* _YOUR TASKS_:
- 1) Answer these questions using the article on PrEP and Aids:
(a) Which company introduced Truvada, and in what year?
(b) Where did Dr Nutland buy his pills?
(c) Who is the director of the US National Institute of Allergy and Infectious Diseases?
- 2) Reproduce the part of the PrEP article that begins at the words "Around the world, hundreds" and stops after "and Infectious Diseases.".

* _TEXT BLOCK_:
┄┄┄┄┄┄
21ST CENTURY MEDICINE: The ‘final nail in the coffin’ for Aids? A surge in the use of preventative drugs is reducing risk but with more than 36m people living with HIV a huge challenge remains.
Will Nutland is not infected with HIV, yet he has been taking an Aids drug for just under a year. As a doctor, he says his primary motive is to act as “a guinea pig” but as a gay man he is also taking it to prevent him contracting the human immunodeficiency virus that can lead to Aids. He takes Truvada, a pill introduced by the US drug company Gilead in 2004 as an antiretroviral treatment for people with HIV but since developed for pre-exposure prophylaxis — generally known as PrEP — for those at risk of infection.
Around the world, hundreds of thousands have been taking PrEP on a daily basis for several years, yet Dr Nutland, who bought his blue lozenge-shaped pills online, is only one of a handful of people in the UK taking the medicine.
The question for many — both activists and clinicians — is whether greater use of PrEP alongside more widespread diagnosis and early treatment could finally herald the end of HIV/Aids. The combination of the prophylactic for those who are HIV-negative with effective antiretroviral drugs, which suppress the virus in those who test positive, offers a chance to manage the disease out of existence, suggests Tony Fauci, director of the US National Institute of Allergy and Infectious Diseases.
That would be nice, but I fear it won’t be quite that easy.
┄┄┄┄┄┄
* _PROVIDED MATERIAL_:
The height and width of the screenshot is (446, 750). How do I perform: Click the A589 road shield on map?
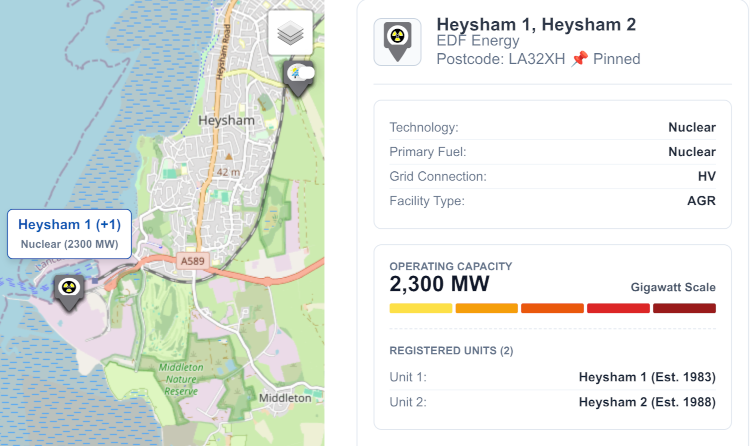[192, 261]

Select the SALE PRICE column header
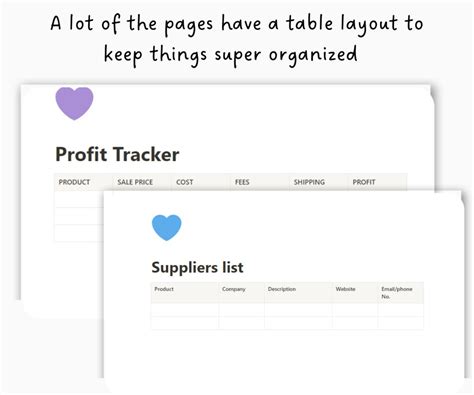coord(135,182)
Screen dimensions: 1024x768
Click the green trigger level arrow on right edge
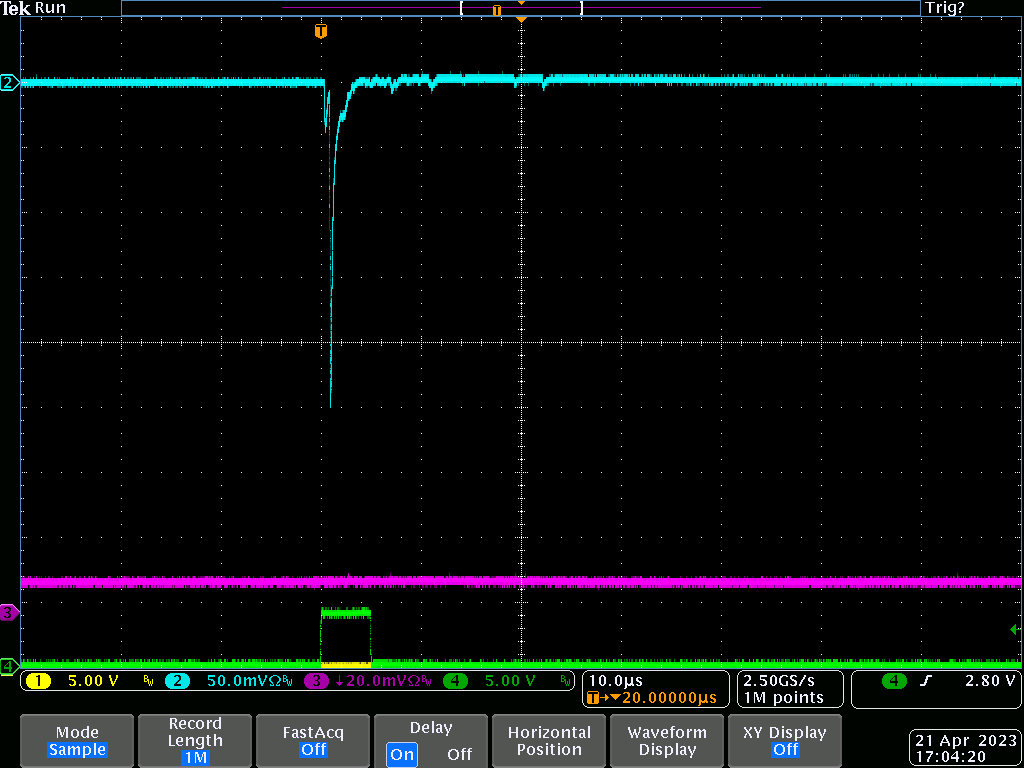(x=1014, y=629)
┄┄┄┄┄┄
* _SOLUTIONS TO THE PROBLEMS_:
- 1)
(a) Gilead, in 2004
(b) Online
(c) Tony Fauci

- 2)
Around the world, hundreds of thousands have been taking PrEP on a daily basis for several years, yet Dr Nutland, who bought his blue lozenge-shaped pills online, is only one of a handful of people in the UK taking the medicine.
The question for many — both activists and clinicians — is whether greater use of PrEP alongside more widespread diagnosis and early treatment could finally herald the end of HIV/Aids. The combination of the prophylactic for those who are HIV-negative with effective antiretroviral drugs, which suppress the virus in those who test positive, offers a chance to manage the disease out of existence, suggests Tony Fauci, director of the US National Institute of Allergy and Infectious Diseases.